--- ASSIGNMENT ---
A verbatim copy of all entries is the expected output.

--- DATA TO PROCESS ---
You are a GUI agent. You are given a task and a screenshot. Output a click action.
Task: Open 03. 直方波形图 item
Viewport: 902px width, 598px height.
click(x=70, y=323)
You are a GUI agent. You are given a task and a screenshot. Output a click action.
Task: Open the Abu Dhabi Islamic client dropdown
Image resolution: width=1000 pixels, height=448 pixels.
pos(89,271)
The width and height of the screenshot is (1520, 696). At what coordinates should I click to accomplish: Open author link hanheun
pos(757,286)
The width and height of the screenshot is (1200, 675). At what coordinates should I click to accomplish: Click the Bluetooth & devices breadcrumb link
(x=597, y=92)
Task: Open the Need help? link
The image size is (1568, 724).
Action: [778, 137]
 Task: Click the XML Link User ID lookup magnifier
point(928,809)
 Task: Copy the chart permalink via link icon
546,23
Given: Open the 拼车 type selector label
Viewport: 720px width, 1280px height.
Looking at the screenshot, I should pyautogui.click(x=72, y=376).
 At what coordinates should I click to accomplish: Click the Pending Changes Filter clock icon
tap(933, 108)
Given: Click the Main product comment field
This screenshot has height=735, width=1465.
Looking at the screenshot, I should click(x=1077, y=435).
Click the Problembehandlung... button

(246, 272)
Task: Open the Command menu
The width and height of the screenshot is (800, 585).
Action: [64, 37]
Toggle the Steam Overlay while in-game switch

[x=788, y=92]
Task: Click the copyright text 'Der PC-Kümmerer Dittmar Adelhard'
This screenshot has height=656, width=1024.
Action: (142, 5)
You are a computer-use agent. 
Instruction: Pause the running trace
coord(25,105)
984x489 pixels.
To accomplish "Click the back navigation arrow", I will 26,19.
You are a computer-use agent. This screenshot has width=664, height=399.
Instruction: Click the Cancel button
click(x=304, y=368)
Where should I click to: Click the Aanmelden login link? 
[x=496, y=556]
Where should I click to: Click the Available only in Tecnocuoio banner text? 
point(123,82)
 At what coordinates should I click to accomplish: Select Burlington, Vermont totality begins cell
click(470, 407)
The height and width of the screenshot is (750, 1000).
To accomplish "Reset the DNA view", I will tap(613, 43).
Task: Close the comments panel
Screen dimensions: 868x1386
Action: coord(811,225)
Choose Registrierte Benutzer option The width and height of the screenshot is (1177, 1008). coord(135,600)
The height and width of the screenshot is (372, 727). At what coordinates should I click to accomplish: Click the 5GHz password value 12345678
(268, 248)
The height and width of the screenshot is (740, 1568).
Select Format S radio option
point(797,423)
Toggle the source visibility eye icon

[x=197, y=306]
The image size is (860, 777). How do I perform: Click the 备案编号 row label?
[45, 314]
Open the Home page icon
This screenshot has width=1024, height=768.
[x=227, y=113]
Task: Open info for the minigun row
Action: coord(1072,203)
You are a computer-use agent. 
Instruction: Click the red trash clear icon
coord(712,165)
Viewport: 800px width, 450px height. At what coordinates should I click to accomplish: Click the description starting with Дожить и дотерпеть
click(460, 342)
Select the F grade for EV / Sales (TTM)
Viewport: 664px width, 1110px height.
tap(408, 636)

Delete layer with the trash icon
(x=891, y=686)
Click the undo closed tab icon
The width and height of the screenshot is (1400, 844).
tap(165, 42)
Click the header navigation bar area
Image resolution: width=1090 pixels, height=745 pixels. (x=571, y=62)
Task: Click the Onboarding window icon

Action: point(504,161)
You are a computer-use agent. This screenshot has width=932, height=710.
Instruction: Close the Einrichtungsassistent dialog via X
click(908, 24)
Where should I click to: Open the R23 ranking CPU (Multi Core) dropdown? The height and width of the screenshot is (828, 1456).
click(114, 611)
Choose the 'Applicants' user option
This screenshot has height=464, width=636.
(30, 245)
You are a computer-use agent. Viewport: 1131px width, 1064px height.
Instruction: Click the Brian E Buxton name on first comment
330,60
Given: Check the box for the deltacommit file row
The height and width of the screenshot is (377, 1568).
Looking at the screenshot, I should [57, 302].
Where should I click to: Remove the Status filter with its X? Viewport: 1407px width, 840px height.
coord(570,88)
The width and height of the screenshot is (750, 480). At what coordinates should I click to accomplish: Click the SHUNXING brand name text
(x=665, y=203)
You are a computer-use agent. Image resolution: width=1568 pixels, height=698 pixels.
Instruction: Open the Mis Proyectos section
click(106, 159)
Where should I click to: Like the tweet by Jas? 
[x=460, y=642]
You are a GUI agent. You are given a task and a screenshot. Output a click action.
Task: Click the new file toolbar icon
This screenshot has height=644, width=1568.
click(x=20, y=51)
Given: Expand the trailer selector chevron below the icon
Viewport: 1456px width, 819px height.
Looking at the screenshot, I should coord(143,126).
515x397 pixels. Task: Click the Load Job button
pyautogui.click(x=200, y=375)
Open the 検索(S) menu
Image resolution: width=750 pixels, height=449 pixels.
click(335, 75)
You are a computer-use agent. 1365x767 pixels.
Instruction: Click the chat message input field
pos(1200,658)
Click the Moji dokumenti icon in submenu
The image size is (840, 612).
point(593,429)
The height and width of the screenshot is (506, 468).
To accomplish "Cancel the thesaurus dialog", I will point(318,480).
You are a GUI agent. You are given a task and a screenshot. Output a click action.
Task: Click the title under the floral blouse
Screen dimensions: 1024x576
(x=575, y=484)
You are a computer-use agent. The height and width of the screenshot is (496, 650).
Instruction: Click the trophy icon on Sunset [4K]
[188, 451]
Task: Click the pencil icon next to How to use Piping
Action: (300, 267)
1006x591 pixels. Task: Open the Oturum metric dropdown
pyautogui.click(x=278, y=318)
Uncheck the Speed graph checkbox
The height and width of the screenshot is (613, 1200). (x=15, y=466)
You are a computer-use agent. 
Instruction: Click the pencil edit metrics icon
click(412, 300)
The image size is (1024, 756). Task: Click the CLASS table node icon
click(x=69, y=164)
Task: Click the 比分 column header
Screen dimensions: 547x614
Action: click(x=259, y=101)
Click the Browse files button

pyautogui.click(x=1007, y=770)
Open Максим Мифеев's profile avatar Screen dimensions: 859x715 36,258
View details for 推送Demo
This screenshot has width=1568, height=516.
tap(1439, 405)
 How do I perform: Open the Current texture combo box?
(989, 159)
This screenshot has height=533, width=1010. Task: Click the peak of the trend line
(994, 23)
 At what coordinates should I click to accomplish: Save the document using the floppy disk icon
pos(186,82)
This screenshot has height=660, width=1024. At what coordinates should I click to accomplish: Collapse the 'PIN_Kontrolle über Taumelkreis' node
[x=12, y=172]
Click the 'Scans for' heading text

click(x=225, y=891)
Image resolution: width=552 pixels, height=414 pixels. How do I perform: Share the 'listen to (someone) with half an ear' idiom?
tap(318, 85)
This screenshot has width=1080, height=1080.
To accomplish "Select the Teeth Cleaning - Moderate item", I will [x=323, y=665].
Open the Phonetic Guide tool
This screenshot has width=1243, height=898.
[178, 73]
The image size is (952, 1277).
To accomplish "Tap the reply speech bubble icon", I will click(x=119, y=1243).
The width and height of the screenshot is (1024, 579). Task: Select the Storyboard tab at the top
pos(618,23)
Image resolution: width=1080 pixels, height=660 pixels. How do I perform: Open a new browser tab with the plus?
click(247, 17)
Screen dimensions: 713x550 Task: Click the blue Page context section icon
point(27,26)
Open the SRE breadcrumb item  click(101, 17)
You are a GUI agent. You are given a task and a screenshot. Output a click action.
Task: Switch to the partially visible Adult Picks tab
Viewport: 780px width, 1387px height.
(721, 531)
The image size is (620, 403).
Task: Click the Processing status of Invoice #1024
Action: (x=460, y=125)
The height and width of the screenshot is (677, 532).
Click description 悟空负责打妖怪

--- ANSWER BOX ---
You are a GUI agent. You are given a task and a screenshot. Output a click action.
Task: Open 03. 直方波形图 item
Viewport: 902px width, 598px height.
click(x=70, y=323)
You are a GUI agent. You are given a task and a screenshot. Output a click action.
Task: Open the Abu Dhabi Islamic client dropdown
Image resolution: width=1000 pixels, height=448 pixels.
pos(89,271)
The width and height of the screenshot is (1520, 696). At what coordinates should I click to accomplish: Open author link hanheun
pos(757,286)
The width and height of the screenshot is (1200, 675). At what coordinates should I click to accomplish: Click the Bluetooth & devices breadcrumb link
(x=597, y=92)
Task: Open the Need help? link
The image size is (1568, 724).
Action: [778, 137]
 Task: Click the XML Link User ID lookup magnifier
point(928,809)
 Task: Copy the chart permalink via link icon
546,23
Given: Open the 拼车 type selector label
Viewport: 720px width, 1280px height.
Looking at the screenshot, I should pyautogui.click(x=72, y=376).
 At what coordinates should I click to accomplish: Click the Pending Changes Filter clock icon
tap(933, 108)
Given: Click the Main product comment field
This screenshot has height=735, width=1465.
Looking at the screenshot, I should click(x=1077, y=435).
Click the Problembehandlung... button

(246, 272)
Task: Open the Command menu
The width and height of the screenshot is (800, 585).
Action: [64, 37]
Toggle the Steam Overlay while in-game switch

[x=788, y=92]
Task: Click the copyright text 'Der PC-Kümmerer Dittmar Adelhard'
This screenshot has height=656, width=1024.
Action: (142, 5)
You are a computer-use agent. 
Instruction: Pause the running trace
coord(25,105)
984x489 pixels.
To accomplish "Click the back navigation arrow", I will 26,19.
You are a computer-use agent. This screenshot has width=664, height=399.
Instruction: Click the Cancel button
click(x=304, y=368)
Where should I click to: Click the Aanmelden login link? 
[x=496, y=556]
Where should I click to: Click the Available only in Tecnocuoio banner text? 
point(123,82)
 At what coordinates should I click to accomplish: Select Burlington, Vermont totality begins cell
click(470, 407)
The height and width of the screenshot is (750, 1000).
To accomplish "Reset the DNA view", I will tap(613, 43).
Task: Close the comments panel
Screen dimensions: 868x1386
Action: coord(811,225)
Choose Registrierte Benutzer option The width and height of the screenshot is (1177, 1008). coord(135,600)
The height and width of the screenshot is (372, 727). At what coordinates should I click to accomplish: Click the 5GHz password value 12345678
(268, 248)
The height and width of the screenshot is (740, 1568).
Select Format S radio option
point(797,423)
Toggle the source visibility eye icon

[x=197, y=306]
The image size is (860, 777). How do I perform: Click the 备案编号 row label?
[45, 314]
Open the Home page icon
This screenshot has width=1024, height=768.
[x=227, y=113]
Task: Open info for the minigun row
Action: coord(1072,203)
You are a computer-use agent. 
Instruction: Click the red trash clear icon
coord(712,165)
Viewport: 800px width, 450px height. At what coordinates should I click to accomplish: Click the description starting with Дожить и дотерпеть
click(460, 342)
Select the F grade for EV / Sales (TTM)
Viewport: 664px width, 1110px height.
tap(408, 636)

Delete layer with the trash icon
(x=891, y=686)
Click the undo closed tab icon
The width and height of the screenshot is (1400, 844).
tap(165, 42)
Click the header navigation bar area
Image resolution: width=1090 pixels, height=745 pixels. (x=571, y=62)
Task: Click the Onboarding window icon

Action: point(504,161)
You are a computer-use agent. This screenshot has width=932, height=710.
Instruction: Close the Einrichtungsassistent dialog via X
click(908, 24)
Where should I click to: Open the R23 ranking CPU (Multi Core) dropdown? The height and width of the screenshot is (828, 1456).
click(114, 611)
Choose the 'Applicants' user option
This screenshot has height=464, width=636.
(30, 245)
You are a computer-use agent. Viewport: 1131px width, 1064px height.
Instruction: Click the Brian E Buxton name on first comment
330,60
Given: Check the box for the deltacommit file row
The height and width of the screenshot is (377, 1568).
Looking at the screenshot, I should [57, 302].
Where should I click to: Remove the Status filter with its X? Viewport: 1407px width, 840px height.
coord(570,88)
The width and height of the screenshot is (750, 480). At what coordinates should I click to accomplish: Click the SHUNXING brand name text
(x=665, y=203)
You are a computer-use agent. Image resolution: width=1568 pixels, height=698 pixels.
Instruction: Open the Mis Proyectos section
click(106, 159)
Where should I click to: Like the tweet by Jas? 
[x=460, y=642]
You are a GUI agent. You are given a task and a screenshot. Output a click action.
Task: Click the new file toolbar icon
This screenshot has height=644, width=1568.
click(x=20, y=51)
Given: Expand the trailer selector chevron below the icon
Viewport: 1456px width, 819px height.
Looking at the screenshot, I should coord(143,126).
515x397 pixels. Task: Click the Load Job button
pyautogui.click(x=200, y=375)
Open the 検索(S) menu
Image resolution: width=750 pixels, height=449 pixels.
click(335, 75)
You are a computer-use agent. 1365x767 pixels.
Instruction: Click the chat message input field
pos(1200,658)
Click the Moji dokumenti icon in submenu
The image size is (840, 612).
point(593,429)
The height and width of the screenshot is (506, 468).
To accomplish "Cancel the thesaurus dialog", I will point(318,480).
You are a GUI agent. You are given a task and a screenshot. Output a click action.
Task: Click the title under the floral blouse
Screen dimensions: 1024x576
(x=575, y=484)
You are a computer-use agent. The height and width of the screenshot is (496, 650).
Instruction: Click the trophy icon on Sunset [4K]
[188, 451]
Task: Click the pencil icon next to How to use Piping
Action: (300, 267)
1006x591 pixels. Task: Open the Oturum metric dropdown
pyautogui.click(x=278, y=318)
Uncheck the Speed graph checkbox
The height and width of the screenshot is (613, 1200). (x=15, y=466)
You are a computer-use agent. 
Instruction: Click the pencil edit metrics icon
click(412, 300)
The image size is (1024, 756). Task: Click the CLASS table node icon
click(x=69, y=164)
Task: Click the 比分 column header
Screen dimensions: 547x614
Action: click(x=259, y=101)
Click the Browse files button

pyautogui.click(x=1007, y=770)
Open Максим Мифеев's profile avatar Screen dimensions: 859x715 36,258
View details for 推送Demo
This screenshot has width=1568, height=516.
tap(1439, 405)
 How do I perform: Open the Current texture combo box?
(989, 159)
This screenshot has height=533, width=1010. Task: Click the peak of the trend line
(994, 23)
 At what coordinates should I click to accomplish: Save the document using the floppy disk icon
pos(186,82)
This screenshot has height=660, width=1024. At what coordinates should I click to accomplish: Collapse the 'PIN_Kontrolle über Taumelkreis' node
[x=12, y=172]
Click the 'Scans for' heading text

click(x=225, y=891)
Image resolution: width=552 pixels, height=414 pixels. How do I perform: Share the 'listen to (someone) with half an ear' idiom?
tap(318, 85)
This screenshot has width=1080, height=1080.
To accomplish "Select the Teeth Cleaning - Moderate item", I will [x=323, y=665].
Open the Phonetic Guide tool
This screenshot has width=1243, height=898.
[178, 73]
The image size is (952, 1277).
To accomplish "Tap the reply speech bubble icon", I will click(x=119, y=1243).
The width and height of the screenshot is (1024, 579). Task: Select the Storyboard tab at the top
pos(618,23)
Image resolution: width=1080 pixels, height=660 pixels. How do I perform: Open a new browser tab with the plus?
click(247, 17)
Screen dimensions: 713x550 Task: Click the blue Page context section icon
point(27,26)
Open the SRE breadcrumb item  click(101, 17)
You are a GUI agent. You are given a task and a screenshot. Output a click action.
Task: Switch to the partially visible Adult Picks tab
Viewport: 780px width, 1387px height.
(721, 531)
The image size is (620, 403).
Task: Click the Processing status of Invoice #1024
Action: (x=460, y=125)
The height and width of the screenshot is (677, 532).
Click description 悟空负责打妖怪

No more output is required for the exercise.